Southern Cross the Dog by Bill Cheng
Cynophobia Blues

Rarely is literature as breathtakingly lyrical and searing in its imagery as Southern Cross the Dog, a novel by Bill Cheng.
So bewitching are the descriptions of a hapless Mississippi, one alternately buffeted by the Great Flood of 1927 and ruthlessly deforested by the foundation work for a dam in 1941, that the mesmerized reader will mostly overlook the story’s thinness of plot and lack of cohesion. Every so often, when the spell breaks and discriminating faculties reassert themselves, criticism of the story’s shortcomings proves similar to that of a sports spectator who knows that a favorite athlete’s performance, a personal best, could have been even better. This becomes all the more remarkable when you consider that Southern Cross the Dog is a debut novel, its author born and bred in New York City, where he continues to reside.
In Greek mythology, the River Styx divides Earth and the Underworld, where stands Cerberus, the ferocious three-headed guard dog. In Cheng’s postdiluvian Mississippi, the overflowing Mississippi River submerges the dividing line between the two worlds. Hell is high water, and an enigmatic, ominous creature called “the Dog” roams free, pursuing the protagonist, Robert Lee Chatham.
For much of the book, the story follows Robert, a sympathetically portrayed but frustratingly opaque African-American, through four distinct periods in his life. As an eight-year-old boy, he busies himself playing outdoor games with his friends. But the Great Flood of 1927 thrusts him and his parents into refugeedom. The waters smash through a levee in Issaquena County, demolish an adjoining camp that houses workers who had tried to buttress it and inundate the entire area—including the Chatham home: “The river burst forward and the levee crumbled under it, tearing through the camp, through forest, rising up in a great yellow wall, driving close, fast, screaming like a train, its roar sucking up the sky, a voice crowning open like the Almighty.”
Next, it’s 1931, and a 13-year-old Robert works as a live-in houseboy at Hotel Beau-Miel, an inn-cum-brothel in the small town of Bruce, some 100 miles away.
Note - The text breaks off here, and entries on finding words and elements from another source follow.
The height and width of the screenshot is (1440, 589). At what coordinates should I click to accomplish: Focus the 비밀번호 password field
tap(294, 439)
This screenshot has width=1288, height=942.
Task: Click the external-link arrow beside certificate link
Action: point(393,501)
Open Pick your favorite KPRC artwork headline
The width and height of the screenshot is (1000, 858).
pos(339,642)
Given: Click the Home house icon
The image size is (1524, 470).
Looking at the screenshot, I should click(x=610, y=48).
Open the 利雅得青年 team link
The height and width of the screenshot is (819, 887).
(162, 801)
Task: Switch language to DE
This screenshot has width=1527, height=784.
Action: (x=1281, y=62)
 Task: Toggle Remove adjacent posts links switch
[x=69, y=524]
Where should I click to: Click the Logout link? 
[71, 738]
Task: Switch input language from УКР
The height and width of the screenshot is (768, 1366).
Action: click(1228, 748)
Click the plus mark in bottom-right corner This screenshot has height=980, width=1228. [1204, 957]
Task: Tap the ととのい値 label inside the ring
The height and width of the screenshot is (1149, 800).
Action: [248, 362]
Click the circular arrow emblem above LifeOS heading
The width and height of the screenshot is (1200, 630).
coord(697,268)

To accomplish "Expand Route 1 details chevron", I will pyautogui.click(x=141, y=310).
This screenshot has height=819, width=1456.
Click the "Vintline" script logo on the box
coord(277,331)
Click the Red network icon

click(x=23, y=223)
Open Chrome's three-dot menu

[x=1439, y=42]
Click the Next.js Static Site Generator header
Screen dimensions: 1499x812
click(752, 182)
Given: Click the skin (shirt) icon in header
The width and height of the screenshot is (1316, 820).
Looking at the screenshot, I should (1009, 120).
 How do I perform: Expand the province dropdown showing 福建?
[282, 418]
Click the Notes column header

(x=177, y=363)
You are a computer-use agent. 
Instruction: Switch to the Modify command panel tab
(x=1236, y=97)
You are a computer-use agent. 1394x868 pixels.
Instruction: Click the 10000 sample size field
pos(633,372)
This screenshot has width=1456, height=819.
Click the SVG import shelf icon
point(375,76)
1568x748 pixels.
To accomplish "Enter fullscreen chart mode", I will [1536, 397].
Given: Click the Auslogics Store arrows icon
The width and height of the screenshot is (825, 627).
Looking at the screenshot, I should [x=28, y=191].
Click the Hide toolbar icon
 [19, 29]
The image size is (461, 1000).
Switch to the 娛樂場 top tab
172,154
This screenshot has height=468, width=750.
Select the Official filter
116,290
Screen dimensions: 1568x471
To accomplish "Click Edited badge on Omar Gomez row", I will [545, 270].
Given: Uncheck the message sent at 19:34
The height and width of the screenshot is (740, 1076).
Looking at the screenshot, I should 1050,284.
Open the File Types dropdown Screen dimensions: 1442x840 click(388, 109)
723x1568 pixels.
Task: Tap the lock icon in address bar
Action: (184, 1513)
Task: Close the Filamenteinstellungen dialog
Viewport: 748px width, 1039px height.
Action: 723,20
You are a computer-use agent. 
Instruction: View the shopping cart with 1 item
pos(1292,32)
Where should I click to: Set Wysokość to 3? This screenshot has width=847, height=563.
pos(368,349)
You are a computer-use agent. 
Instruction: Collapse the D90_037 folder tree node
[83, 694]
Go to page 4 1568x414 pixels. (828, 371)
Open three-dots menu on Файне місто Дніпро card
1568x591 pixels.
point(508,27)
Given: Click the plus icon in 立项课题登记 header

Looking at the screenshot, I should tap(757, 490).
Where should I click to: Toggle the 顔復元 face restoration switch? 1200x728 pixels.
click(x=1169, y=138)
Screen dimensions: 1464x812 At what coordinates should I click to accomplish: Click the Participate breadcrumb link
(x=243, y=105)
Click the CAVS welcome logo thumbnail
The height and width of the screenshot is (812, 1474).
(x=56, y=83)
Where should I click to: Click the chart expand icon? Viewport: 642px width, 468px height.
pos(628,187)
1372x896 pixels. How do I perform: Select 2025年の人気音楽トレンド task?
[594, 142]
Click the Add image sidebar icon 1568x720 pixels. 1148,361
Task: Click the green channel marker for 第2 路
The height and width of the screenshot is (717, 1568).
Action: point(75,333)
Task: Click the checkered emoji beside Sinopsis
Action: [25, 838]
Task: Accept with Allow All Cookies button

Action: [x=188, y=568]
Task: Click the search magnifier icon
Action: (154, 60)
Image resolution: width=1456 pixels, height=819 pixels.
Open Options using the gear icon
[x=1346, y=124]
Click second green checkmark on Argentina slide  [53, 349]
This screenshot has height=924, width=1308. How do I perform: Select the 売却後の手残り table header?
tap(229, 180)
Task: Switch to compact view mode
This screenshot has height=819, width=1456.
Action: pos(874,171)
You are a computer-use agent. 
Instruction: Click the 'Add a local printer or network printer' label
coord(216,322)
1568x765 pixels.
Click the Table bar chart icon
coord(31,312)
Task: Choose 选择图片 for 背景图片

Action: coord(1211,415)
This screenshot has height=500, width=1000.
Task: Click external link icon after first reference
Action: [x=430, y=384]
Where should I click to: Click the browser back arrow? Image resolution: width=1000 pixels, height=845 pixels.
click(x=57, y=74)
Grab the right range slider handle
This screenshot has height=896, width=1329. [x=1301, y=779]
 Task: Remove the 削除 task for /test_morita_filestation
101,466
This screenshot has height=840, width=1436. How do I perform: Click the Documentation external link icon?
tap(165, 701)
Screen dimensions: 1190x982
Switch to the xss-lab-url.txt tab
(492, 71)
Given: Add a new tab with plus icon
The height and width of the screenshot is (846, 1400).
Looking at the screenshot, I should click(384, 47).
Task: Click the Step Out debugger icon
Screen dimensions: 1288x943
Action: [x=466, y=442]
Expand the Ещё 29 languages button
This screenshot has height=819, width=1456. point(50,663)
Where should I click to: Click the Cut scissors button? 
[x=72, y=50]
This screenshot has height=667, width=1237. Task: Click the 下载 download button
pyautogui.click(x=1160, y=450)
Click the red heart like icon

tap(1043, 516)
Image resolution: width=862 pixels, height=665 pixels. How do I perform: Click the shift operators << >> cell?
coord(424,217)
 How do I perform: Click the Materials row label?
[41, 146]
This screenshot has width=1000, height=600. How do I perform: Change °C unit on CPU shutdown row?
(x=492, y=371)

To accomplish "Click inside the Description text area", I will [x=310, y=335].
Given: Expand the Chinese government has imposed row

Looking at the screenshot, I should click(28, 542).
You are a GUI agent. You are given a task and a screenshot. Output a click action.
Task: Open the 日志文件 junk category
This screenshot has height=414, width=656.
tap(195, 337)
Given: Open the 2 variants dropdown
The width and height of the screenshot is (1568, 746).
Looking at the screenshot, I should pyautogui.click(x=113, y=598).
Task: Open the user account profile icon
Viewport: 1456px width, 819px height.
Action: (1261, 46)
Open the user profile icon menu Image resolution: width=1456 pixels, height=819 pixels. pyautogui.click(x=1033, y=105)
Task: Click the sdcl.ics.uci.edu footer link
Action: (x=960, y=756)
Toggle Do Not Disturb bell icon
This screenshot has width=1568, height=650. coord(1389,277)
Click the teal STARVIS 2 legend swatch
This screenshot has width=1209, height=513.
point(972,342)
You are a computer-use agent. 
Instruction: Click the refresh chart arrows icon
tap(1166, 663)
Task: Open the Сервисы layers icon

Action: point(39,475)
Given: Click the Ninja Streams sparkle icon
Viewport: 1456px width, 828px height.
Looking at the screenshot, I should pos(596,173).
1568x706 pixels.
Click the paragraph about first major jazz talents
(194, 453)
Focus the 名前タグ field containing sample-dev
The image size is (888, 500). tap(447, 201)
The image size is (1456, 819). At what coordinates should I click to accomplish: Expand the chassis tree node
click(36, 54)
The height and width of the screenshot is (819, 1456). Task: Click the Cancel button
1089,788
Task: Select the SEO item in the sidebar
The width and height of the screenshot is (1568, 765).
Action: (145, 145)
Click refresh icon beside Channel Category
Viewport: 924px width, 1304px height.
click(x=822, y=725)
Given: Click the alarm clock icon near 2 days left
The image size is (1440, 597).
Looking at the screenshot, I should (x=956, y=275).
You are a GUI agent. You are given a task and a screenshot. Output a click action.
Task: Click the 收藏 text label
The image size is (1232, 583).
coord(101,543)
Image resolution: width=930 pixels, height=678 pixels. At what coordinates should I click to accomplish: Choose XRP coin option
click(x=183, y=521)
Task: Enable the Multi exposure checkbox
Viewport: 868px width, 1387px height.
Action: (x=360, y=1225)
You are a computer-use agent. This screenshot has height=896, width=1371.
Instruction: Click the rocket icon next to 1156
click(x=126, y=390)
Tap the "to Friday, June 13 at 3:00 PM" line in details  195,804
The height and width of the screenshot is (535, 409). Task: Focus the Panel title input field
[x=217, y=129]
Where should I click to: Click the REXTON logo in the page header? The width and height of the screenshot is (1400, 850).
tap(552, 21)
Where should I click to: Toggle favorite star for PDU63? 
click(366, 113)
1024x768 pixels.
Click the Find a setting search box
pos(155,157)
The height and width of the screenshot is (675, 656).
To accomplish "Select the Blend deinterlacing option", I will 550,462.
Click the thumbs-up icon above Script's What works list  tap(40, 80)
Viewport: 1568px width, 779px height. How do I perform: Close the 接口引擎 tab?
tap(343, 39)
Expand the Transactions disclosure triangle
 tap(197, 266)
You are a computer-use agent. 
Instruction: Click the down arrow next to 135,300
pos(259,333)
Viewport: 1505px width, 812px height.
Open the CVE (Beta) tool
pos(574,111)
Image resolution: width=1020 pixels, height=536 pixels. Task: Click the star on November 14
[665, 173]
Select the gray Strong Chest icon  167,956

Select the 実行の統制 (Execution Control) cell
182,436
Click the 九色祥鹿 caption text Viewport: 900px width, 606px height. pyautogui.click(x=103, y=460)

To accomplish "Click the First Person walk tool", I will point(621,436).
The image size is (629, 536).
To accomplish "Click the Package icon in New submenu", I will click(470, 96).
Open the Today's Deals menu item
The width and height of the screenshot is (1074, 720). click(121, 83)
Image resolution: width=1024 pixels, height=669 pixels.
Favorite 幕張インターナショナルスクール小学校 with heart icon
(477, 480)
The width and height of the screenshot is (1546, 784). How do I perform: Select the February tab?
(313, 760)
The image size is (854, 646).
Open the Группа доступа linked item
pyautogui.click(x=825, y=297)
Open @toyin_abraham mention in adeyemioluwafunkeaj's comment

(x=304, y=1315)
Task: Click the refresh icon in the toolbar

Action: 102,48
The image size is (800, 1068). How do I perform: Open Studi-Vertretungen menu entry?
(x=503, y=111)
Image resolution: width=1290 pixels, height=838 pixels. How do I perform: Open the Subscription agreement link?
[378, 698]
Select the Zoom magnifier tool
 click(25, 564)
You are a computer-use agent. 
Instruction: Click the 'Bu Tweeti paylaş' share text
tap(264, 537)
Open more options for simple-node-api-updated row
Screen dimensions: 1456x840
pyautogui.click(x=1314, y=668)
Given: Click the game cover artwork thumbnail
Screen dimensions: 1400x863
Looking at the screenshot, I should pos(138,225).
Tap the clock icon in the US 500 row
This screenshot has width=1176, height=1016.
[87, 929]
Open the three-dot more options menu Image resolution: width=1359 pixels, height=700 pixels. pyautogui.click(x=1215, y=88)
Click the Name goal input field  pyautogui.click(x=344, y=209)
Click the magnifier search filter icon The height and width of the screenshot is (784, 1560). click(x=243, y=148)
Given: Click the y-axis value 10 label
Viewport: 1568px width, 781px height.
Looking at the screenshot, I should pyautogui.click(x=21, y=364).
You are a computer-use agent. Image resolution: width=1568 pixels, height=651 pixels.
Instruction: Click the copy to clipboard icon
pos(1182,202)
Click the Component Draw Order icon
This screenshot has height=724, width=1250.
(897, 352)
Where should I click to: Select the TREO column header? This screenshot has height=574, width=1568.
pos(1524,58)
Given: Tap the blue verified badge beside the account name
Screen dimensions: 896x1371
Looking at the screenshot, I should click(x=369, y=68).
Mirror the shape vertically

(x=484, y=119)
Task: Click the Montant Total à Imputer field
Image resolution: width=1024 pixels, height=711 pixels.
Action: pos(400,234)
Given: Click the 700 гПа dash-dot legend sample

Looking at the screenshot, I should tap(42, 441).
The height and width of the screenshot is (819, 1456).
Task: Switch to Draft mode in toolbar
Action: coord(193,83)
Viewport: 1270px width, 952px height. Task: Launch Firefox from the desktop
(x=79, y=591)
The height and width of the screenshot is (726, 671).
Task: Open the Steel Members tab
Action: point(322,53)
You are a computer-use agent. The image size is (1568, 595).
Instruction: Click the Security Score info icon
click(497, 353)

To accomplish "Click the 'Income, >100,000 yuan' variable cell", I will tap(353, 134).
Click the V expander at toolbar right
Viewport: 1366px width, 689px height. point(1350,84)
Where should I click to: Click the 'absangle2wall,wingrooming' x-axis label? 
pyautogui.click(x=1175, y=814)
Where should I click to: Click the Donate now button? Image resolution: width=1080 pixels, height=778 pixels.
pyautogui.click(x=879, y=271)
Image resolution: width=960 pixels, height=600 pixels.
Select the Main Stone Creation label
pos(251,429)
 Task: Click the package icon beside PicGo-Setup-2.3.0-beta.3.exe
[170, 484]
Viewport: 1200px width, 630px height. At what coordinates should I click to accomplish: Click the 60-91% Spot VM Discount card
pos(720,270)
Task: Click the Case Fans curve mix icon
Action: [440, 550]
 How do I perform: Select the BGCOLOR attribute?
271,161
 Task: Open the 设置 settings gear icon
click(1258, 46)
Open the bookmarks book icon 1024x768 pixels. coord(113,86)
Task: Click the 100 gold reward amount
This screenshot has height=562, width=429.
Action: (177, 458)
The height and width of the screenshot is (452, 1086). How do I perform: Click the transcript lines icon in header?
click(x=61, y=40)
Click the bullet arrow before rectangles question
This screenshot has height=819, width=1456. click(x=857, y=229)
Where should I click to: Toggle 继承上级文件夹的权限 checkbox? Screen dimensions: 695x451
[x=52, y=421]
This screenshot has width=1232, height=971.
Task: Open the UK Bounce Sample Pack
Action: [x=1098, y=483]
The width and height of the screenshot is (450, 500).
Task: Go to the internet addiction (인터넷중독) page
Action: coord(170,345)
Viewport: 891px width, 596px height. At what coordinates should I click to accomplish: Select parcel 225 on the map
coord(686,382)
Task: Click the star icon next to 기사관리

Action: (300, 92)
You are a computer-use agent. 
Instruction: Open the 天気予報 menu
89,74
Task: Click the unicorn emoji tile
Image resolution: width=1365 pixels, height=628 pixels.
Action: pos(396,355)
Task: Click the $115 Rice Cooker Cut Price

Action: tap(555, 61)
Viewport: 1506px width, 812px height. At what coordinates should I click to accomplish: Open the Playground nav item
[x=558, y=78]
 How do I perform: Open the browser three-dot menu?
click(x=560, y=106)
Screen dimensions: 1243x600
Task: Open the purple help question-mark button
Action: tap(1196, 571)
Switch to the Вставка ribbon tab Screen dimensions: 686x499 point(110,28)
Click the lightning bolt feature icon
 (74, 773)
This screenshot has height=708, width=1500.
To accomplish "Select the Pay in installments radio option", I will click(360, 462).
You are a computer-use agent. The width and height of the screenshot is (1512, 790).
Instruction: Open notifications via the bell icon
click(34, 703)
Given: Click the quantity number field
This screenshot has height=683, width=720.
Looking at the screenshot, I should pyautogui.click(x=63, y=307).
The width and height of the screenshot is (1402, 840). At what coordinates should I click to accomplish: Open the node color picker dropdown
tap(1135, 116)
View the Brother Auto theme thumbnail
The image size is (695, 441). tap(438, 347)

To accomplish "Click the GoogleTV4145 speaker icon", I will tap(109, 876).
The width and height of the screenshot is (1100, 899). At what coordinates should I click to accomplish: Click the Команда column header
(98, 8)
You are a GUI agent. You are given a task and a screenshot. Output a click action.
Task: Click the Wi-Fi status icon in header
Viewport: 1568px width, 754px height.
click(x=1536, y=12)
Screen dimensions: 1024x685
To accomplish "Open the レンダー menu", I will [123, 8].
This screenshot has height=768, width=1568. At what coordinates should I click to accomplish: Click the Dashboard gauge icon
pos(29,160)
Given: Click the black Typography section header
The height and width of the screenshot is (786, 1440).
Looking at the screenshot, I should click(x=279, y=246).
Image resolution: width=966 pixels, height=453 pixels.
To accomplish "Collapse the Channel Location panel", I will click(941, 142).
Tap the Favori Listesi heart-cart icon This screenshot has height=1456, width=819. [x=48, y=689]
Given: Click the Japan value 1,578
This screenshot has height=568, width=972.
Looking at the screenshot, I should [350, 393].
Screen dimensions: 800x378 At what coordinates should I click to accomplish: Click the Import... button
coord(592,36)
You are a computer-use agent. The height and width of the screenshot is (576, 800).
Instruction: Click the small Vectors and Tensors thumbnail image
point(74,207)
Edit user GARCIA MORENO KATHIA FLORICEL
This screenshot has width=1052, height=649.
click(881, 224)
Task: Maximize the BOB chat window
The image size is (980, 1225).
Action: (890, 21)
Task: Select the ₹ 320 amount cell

He pines for his parents, who entrusted him to the brothel’s madam so that he would not go hungry.
In a third encounter, in 1941, we catch up with Robert as a grown man trying to outrun a curse in the form of a creature—the Dog—forever at his heels; the curse leads him to abandon work on an enormous dam in Yazoo County’s Panther Swamp, where he falls into the captivity of fur trappers irate because the dam threatens their livelihood.
Finally, a fourth section, set later in 1941, concerns Robert’s restless sojourn in the town of Anguilla.
An omniscient narrator relates Robert’s saga chronologically. Cheng intersperses his protagonist’s tale with stories plunging into the experiences of other characters affected by the Great Flood. Robert has fateful encounters with several, a couple of whom narrate their own travails, though the overall connections between separate storylines remain tenuous.
One of these digressions: In 1932, we meet Eli, a convict and former (self-taught) blues pianist with a legendary reputation on the chitlin’ circuit—“He earned himself a name as a demon on an upright.” White would-be music promoter Augustus Duke buys Eli’s freedom, intending to make a mark on the world with this black prodigy. A flashback chapter delves into Eli’s experiences at a camp for workers building a levee in the aftermath of the Great Flood, where a (possibly unjustified) manslaughter rap lands him in jail. Eli’s first port of call following his release in ’32 is Hotel Beau-Miel, where Robert resides.
Piano man Eli’s story, were it expanded, would make a dark, thrilling, music-laced novel all its own. But Cheng conceives of Eli’s tale in utilitarian terms—it’s a conduit to infuse Robert’s saga with the novel’s central conceit. For it is Eli who, when he makes Robert’s acquaintance at Beau-Miel, corrals the particular devil stalking him and tucks it into a small flannel pouch, which he then closes and gives the puzzled boy. “You see this little string here?” he says to Robert. “You put it around your neck like this, and you don’t let anyone ever take it away from you. Don’t ever take your devil out, because he might not let you put him back in. Don’t lose it, don’t show it to nobody, and don’t you play around with it.”
Robert, Eli explains to him, is “crossed worse than the blackest jinx. Bad and trouble is set to follow you through this earth, you understand me?”